Part of a data file
- - -

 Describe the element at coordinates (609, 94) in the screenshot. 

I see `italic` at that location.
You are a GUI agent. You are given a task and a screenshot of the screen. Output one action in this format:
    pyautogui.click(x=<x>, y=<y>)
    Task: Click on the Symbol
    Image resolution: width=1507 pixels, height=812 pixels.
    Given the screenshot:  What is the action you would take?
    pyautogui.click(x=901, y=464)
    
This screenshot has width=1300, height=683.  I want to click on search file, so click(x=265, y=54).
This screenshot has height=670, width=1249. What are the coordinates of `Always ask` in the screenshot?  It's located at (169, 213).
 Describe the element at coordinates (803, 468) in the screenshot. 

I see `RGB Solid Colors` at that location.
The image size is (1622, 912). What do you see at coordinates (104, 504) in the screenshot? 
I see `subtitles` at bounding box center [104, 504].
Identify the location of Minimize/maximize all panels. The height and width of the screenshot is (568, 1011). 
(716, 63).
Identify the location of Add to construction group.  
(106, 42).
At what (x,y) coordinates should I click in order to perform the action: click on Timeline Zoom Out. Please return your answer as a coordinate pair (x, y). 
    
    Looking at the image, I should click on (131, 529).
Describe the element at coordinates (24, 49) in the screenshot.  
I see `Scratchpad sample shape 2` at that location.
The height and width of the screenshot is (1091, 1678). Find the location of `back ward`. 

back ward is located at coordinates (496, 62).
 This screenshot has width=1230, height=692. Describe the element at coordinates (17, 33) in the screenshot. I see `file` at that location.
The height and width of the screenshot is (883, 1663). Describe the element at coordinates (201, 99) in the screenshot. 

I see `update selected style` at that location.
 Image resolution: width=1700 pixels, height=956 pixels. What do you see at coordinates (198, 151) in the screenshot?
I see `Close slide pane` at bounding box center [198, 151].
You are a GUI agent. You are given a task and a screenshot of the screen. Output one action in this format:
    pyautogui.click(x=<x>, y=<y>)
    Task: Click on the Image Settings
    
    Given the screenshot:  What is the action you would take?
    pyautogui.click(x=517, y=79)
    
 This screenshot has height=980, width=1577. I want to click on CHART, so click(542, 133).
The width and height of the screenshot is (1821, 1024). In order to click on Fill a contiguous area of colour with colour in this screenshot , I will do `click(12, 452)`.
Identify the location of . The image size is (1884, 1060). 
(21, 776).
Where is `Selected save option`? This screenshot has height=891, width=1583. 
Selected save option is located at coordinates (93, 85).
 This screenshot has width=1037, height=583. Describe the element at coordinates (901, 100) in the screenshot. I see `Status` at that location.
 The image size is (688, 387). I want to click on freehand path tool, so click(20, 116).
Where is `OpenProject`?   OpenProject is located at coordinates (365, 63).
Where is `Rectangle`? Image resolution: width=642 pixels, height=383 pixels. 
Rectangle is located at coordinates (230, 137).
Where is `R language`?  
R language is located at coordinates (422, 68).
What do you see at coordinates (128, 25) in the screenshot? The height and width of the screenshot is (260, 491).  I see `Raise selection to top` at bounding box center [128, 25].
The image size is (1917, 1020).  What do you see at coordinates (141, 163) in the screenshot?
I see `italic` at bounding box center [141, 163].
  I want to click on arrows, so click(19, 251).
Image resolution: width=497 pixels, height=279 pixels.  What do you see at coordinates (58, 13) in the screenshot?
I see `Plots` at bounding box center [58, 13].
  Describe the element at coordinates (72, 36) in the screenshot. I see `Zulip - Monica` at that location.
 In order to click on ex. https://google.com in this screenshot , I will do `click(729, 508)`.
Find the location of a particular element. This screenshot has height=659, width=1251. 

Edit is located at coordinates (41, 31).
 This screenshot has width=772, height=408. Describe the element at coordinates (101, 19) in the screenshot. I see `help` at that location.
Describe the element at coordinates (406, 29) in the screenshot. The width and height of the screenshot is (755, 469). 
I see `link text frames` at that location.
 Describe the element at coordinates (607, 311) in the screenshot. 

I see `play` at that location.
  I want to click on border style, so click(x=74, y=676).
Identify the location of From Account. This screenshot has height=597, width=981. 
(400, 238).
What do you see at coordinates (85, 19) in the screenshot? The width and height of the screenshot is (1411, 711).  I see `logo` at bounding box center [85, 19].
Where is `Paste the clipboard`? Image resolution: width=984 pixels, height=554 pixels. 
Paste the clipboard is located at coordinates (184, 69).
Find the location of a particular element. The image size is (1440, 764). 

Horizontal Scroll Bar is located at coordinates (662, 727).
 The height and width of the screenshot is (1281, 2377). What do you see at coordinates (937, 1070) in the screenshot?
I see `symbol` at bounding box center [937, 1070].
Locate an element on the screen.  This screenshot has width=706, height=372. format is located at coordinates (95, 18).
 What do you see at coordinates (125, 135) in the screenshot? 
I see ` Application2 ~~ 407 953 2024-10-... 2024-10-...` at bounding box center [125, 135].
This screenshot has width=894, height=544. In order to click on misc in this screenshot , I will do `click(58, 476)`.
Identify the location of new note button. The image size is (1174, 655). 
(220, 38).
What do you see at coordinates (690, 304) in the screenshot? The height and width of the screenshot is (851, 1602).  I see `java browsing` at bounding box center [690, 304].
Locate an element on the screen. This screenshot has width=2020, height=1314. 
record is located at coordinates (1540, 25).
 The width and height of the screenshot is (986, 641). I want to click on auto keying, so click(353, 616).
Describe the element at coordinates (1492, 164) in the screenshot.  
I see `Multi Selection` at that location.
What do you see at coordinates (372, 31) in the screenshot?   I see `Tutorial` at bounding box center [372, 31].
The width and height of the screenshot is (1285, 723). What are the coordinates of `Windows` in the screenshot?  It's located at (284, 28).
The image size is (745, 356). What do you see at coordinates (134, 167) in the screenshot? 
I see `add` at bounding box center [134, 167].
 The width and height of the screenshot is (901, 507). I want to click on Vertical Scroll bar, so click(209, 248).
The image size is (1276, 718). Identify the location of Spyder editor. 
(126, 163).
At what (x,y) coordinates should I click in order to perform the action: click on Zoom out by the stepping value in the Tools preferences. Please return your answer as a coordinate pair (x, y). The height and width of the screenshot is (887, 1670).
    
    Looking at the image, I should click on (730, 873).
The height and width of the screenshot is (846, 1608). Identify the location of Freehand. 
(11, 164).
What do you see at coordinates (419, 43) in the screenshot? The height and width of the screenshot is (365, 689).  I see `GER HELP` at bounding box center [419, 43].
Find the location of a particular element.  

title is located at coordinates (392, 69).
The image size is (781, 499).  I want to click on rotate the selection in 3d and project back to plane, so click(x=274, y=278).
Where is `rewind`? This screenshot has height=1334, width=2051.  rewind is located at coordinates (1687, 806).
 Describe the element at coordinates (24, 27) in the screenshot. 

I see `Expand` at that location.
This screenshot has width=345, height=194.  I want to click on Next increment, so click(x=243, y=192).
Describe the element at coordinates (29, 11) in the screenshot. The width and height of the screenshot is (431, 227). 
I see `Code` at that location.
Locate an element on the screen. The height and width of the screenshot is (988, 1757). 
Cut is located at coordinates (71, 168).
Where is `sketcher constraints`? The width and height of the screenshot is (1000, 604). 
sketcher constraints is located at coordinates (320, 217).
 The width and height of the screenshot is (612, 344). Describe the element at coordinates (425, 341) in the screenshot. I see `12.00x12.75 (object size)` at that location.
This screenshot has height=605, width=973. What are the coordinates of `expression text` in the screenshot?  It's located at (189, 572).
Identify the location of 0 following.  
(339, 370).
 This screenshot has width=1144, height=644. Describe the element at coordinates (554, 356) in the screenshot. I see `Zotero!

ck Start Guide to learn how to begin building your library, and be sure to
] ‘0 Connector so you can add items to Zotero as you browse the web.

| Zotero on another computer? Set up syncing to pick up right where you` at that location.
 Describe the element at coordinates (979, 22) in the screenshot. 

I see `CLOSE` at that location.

- - -

The problem ->
Echo the lines exactly, from the line with "What do you see at coordinates (85, 19)" to the line with "Paste the clipboard is".

Full solution ->
What do you see at coordinates (85, 19) in the screenshot? The width and height of the screenshot is (1411, 711).  I see `logo` at bounding box center [85, 19].
Where is `Paste the clipboard`? Image resolution: width=984 pixels, height=554 pixels. 
Paste the clipboard is located at coordinates (184, 69).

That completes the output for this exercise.